What’s hot? My updated eGuide “118 Job Search Tips…”
If you don’t have my job search tips eGuide, you can get it right here. I feel the need to explain how to use my tips guide. You can apply this to any checklist, article, or presentation. I wanted to provide you with relevant advice to get you started. If you’re parents or friends tell you the job search is a numbers game, tell them to get my eGuide. It’s free for the taking and using.
There are more than 118 tips! There are about 14 areas I cover to get you started!
People are still giving advice their parents gave them from years ago hoping it would work. Then again, people are always assuming the most popular advice others follow is the best advice. Frustration and confusion overcome strategy and logic, which results in job seekers doing what is comfortable and passive. Many job seekers go months and years without interviews and jobs when they can just click and apply.
- They will rely on job boards by applying to everything.
- They will depend on a few friends to offer leads.
- Maybe they will read some advice columns or blogs; a few will read books.
- They will attend career fairs in desperation mode, annoying the attending employers.
- They will go on social media only looking for someone to give them an opportunity (rarely does it ever happen if at all).
Then at the end of their ropes, when they ask for advice, it’s out of desperation. If you ever noticed, everyone runs from a desperate job seeker. Everyone.
Job tips send you in the right direction. They are the arrow pointing you where to go to start.
Tips work best: Experimentation is good. If it doesn’t feel right, you can back away, although, in my eGuide, no workout equipment is needed. Decide which tips are worth being patient for to succeed. Plan on being patient but diligent.
Tips fail: When you experiment half-heartedly and without a strategy. Why would you conduct a job search without one? Admittedly, you’ll need to make some moves requiring advice.
Tips work best: You want longevity for your career, especially the ones about brand building. Writing articles, doing videos, or creating podcasts takes time to get views and takes work to create quality products. The payoff isn’t the instant gratification of being noticed and getting hired on the spot. The payoff comes in creating a body of work and positioning yourself as the go-to person in the industry.
Tips fail: When you are impatient and desperate. Networking can be an out for desperation among the people who know you and understand you. For people who are minimally familiar with you, not so much.
Tips work best: Any strategy requires treating, rinsing, washing, and repeating. Consider how you approach people with your wants and needs and ask yourself, “What will this relationship look like a few minutes, months, and years from now if I’m only asking for stuff?” Most of the tips shared in my guide involve how you interact with others (if you have thought deeply about them).

|---|

Task set ▸
**a.** Return the part of the job search tips post starting with "There are more" and going on through "if at all).".
**b.** Condense the paragraph of the job search tips post that begins "Tips work best: You want longevity for your career" into a shorter version that keeps its main facts.
**c.** Decide whether each statement agrees with the job search tips post, answering yes or no and quoting the words that settle it: (i) The eGuide must be paid for. (ii) The eGuide covers about 14 areas. (iii) Tips fail when you experiment half-heartedly and without a strategy.

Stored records

|---|

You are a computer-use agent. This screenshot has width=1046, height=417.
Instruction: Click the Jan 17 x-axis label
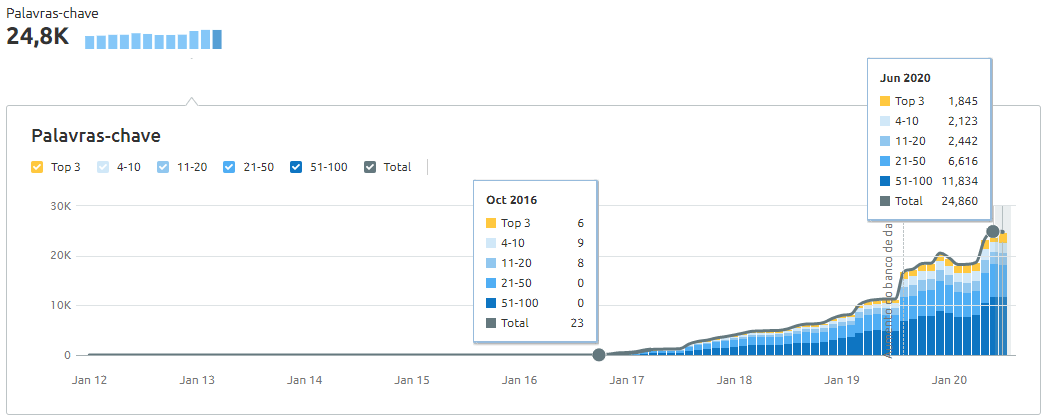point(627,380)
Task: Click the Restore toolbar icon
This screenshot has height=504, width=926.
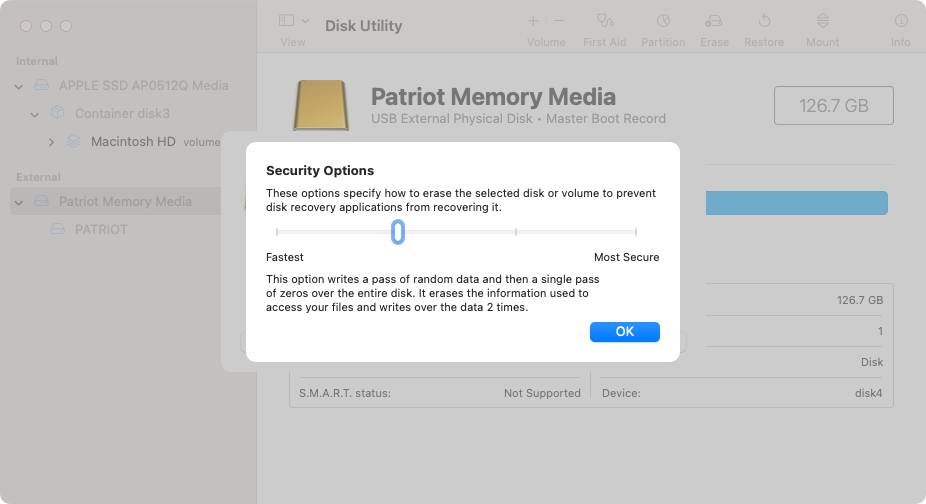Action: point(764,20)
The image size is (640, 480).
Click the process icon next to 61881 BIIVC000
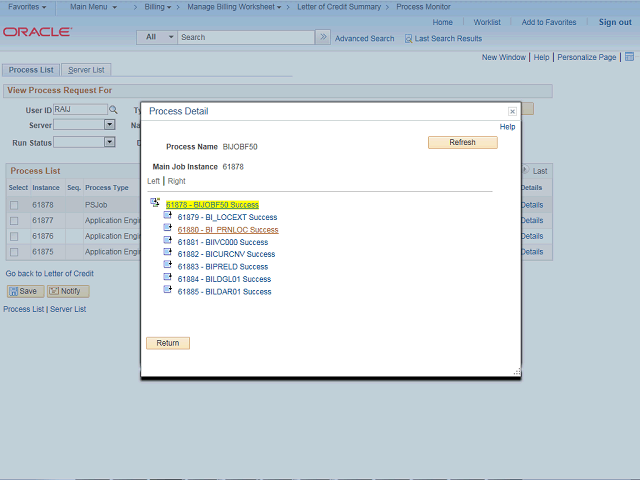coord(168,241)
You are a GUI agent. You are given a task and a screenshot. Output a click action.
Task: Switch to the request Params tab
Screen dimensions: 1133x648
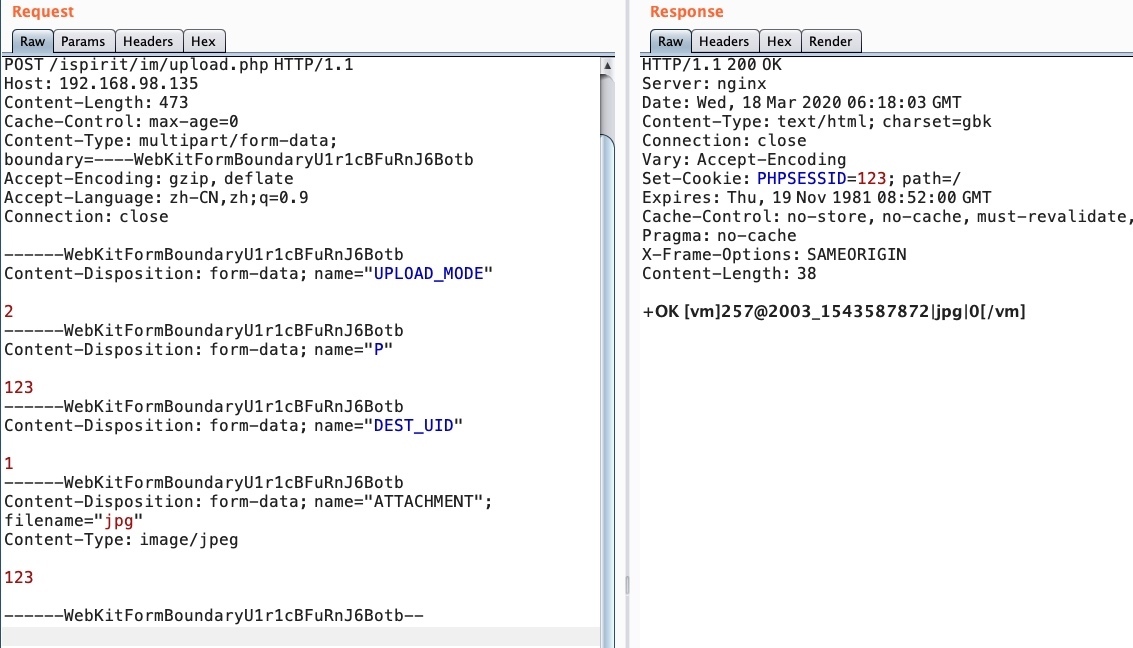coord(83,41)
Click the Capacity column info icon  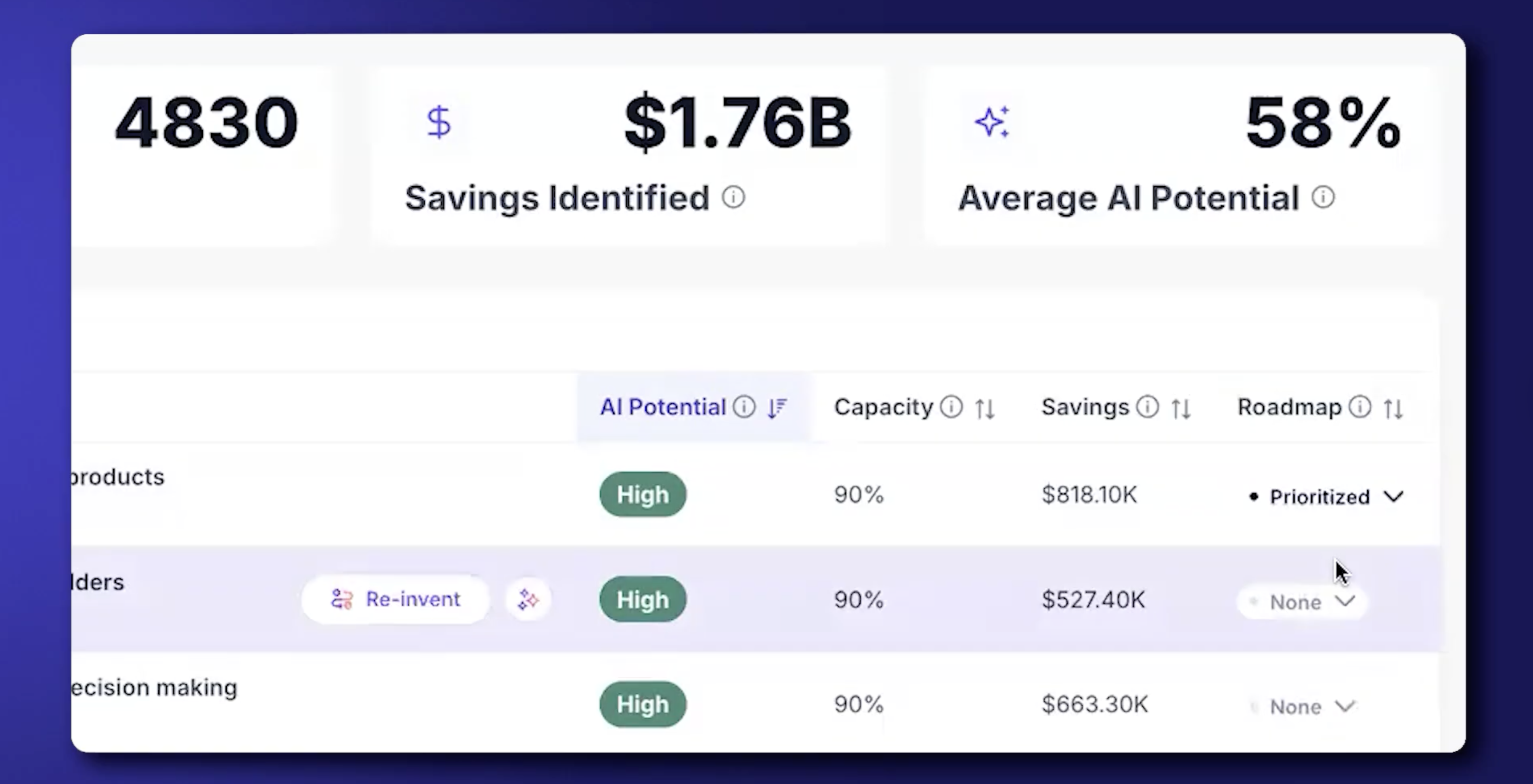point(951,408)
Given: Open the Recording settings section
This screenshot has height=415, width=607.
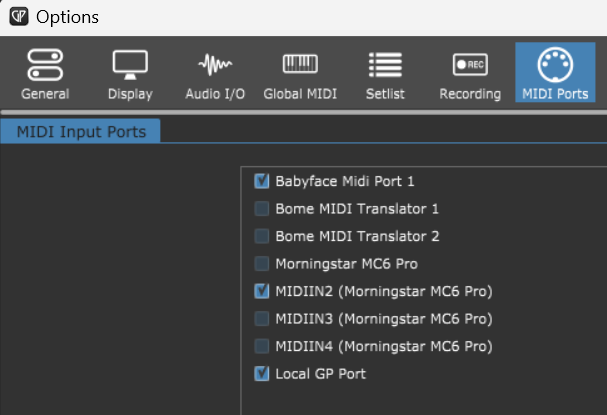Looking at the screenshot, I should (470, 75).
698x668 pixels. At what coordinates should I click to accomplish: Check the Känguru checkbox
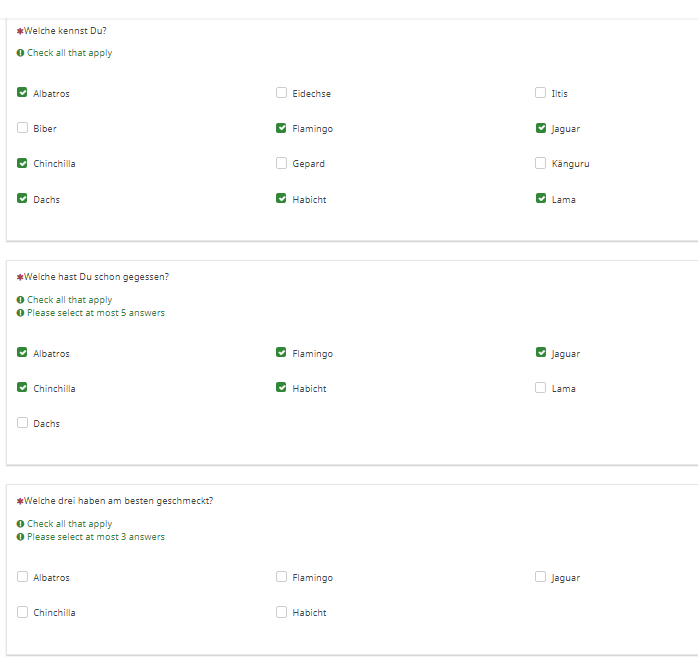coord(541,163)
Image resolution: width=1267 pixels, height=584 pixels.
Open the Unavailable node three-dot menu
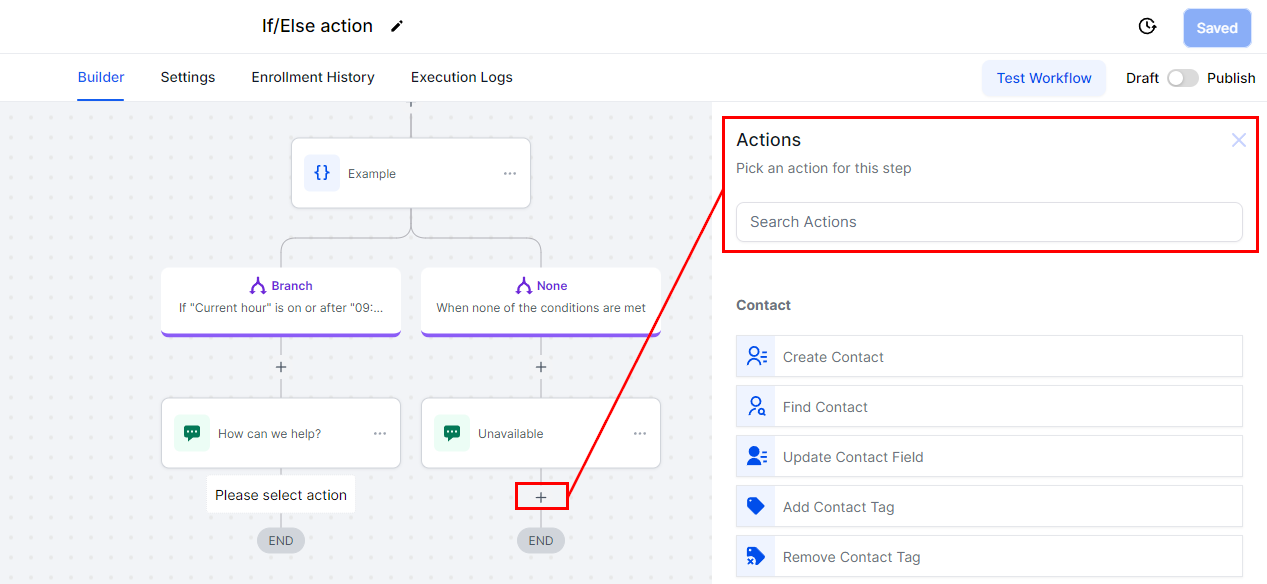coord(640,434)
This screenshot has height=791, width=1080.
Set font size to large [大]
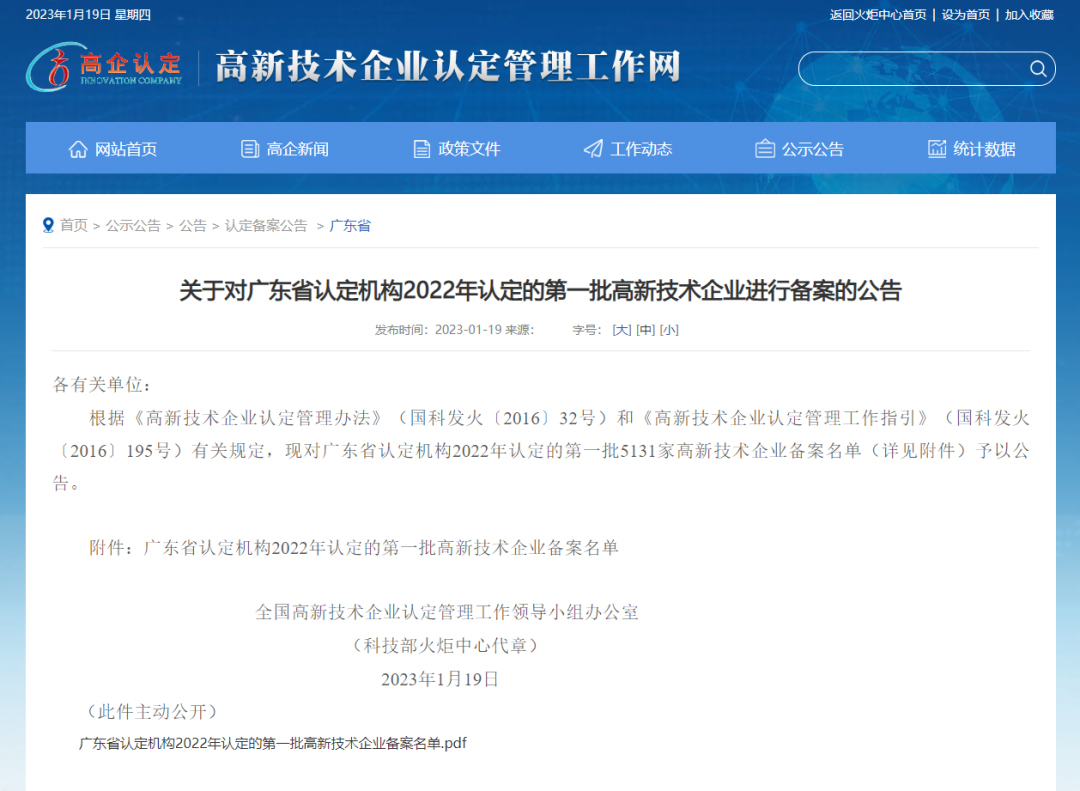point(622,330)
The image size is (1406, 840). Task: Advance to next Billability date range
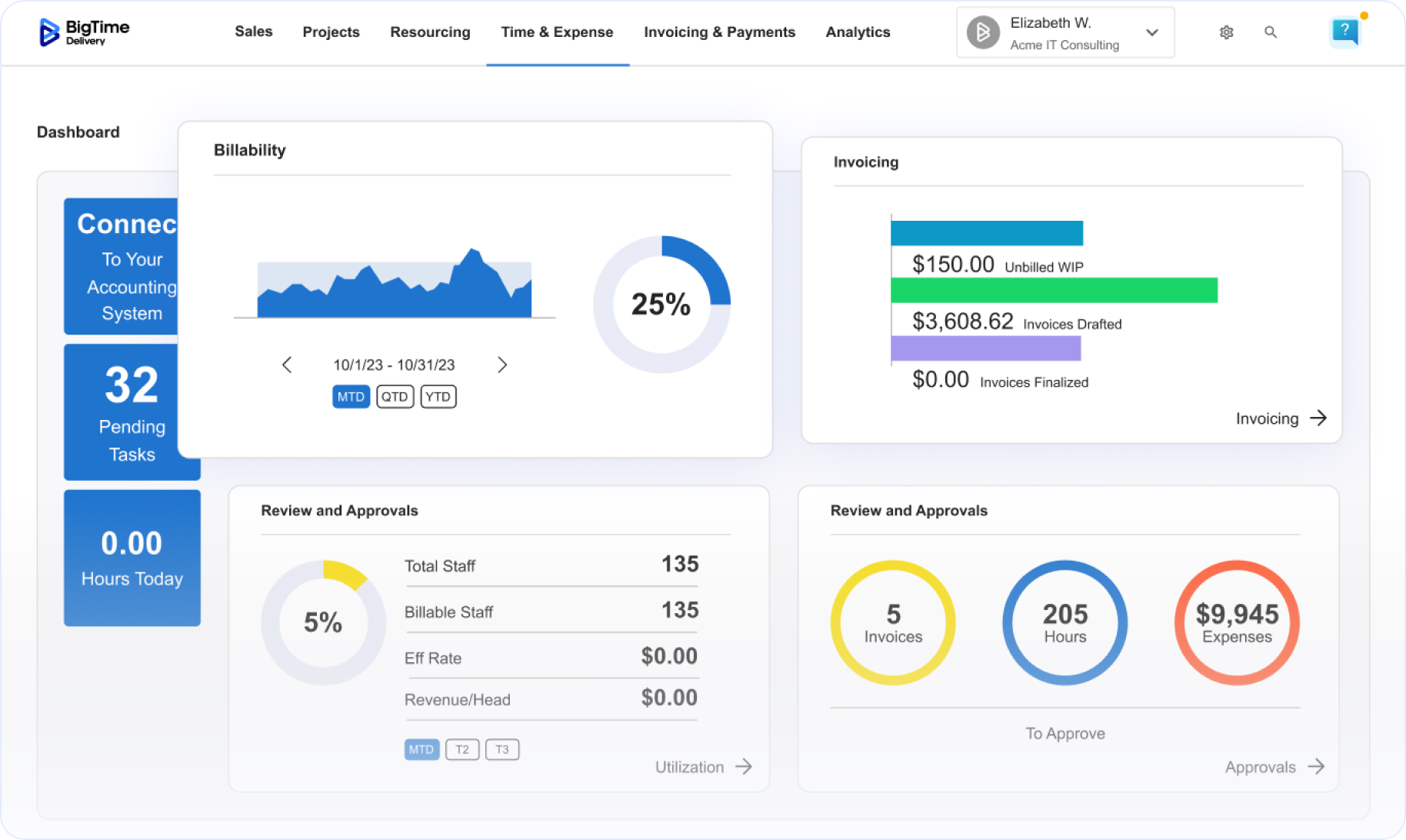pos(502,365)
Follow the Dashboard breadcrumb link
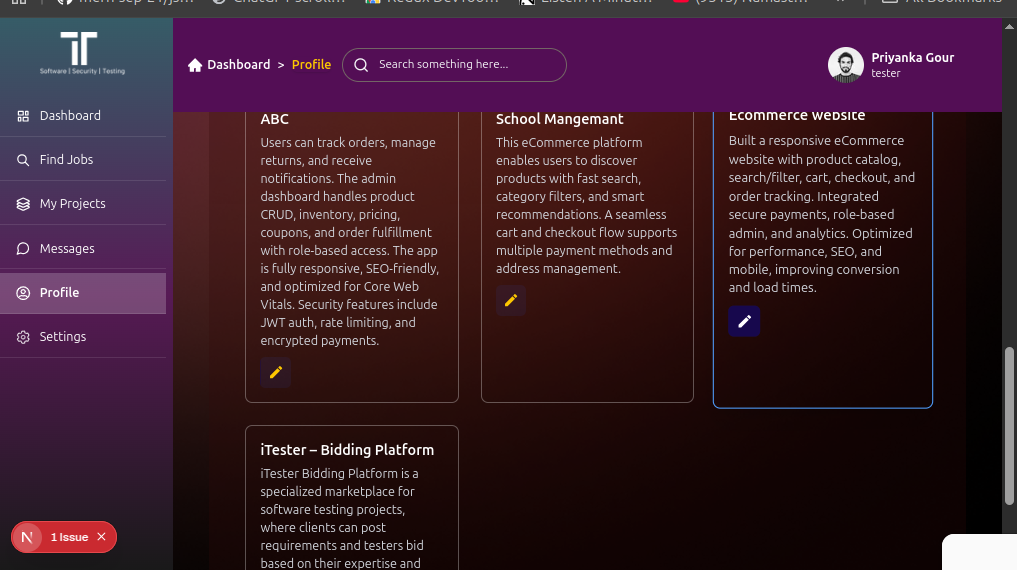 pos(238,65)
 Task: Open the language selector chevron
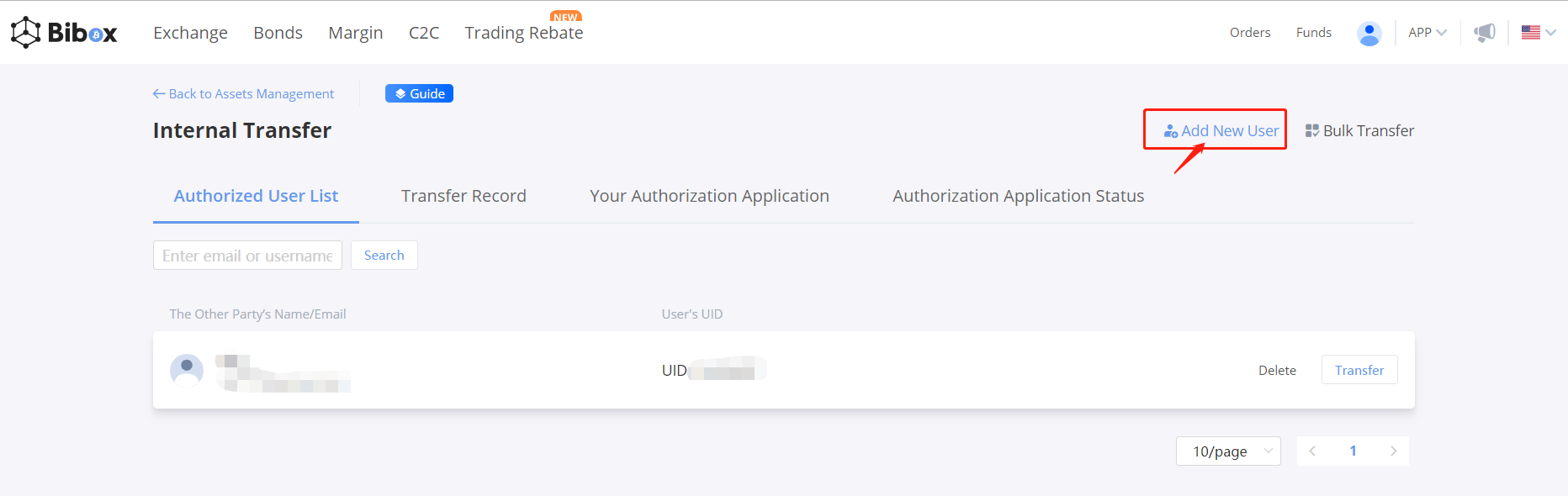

|---|

Answer list ▸
**a.**
There are more than 118 tips! There are about 14 areas I cover to get you started!
People are still giving advice their parents gave them from years ago hoping it would work. Then again, people are always assuming the most popular advice others follow is the best advice. Frustration and confusion overcome strategy and logic, which results in job seekers doing what is comfortable and passive. Many job seekers go months and years without interviews and jobs when they can just click and apply.
- They will rely on job boards by applying to everything.
- They will depend on a few friends to offer leads.
- Maybe they will read some advice columns or blogs; a few will read books.
- They will attend career fairs in desperation mode, annoying the attending employers.
- They will go on social media only looking for someone to give them an opportunity (rarely does it ever happen if at all).

**b.** Tips work best when you want career longevity, especially brand-building tips. Articles, videos, or podcasts take time to gain views and work to make well. The payoff is not being instantly noticed and hired. It is building a body of work and positioning yourself as the industry's go-to person.

**c.**
(i) No: "It’s free for the taking and using."
(ii) Yes: "There are about 14 areas I cover to get you started!"
(iii) Yes: "When you experiment half-heartedly and without a strategy."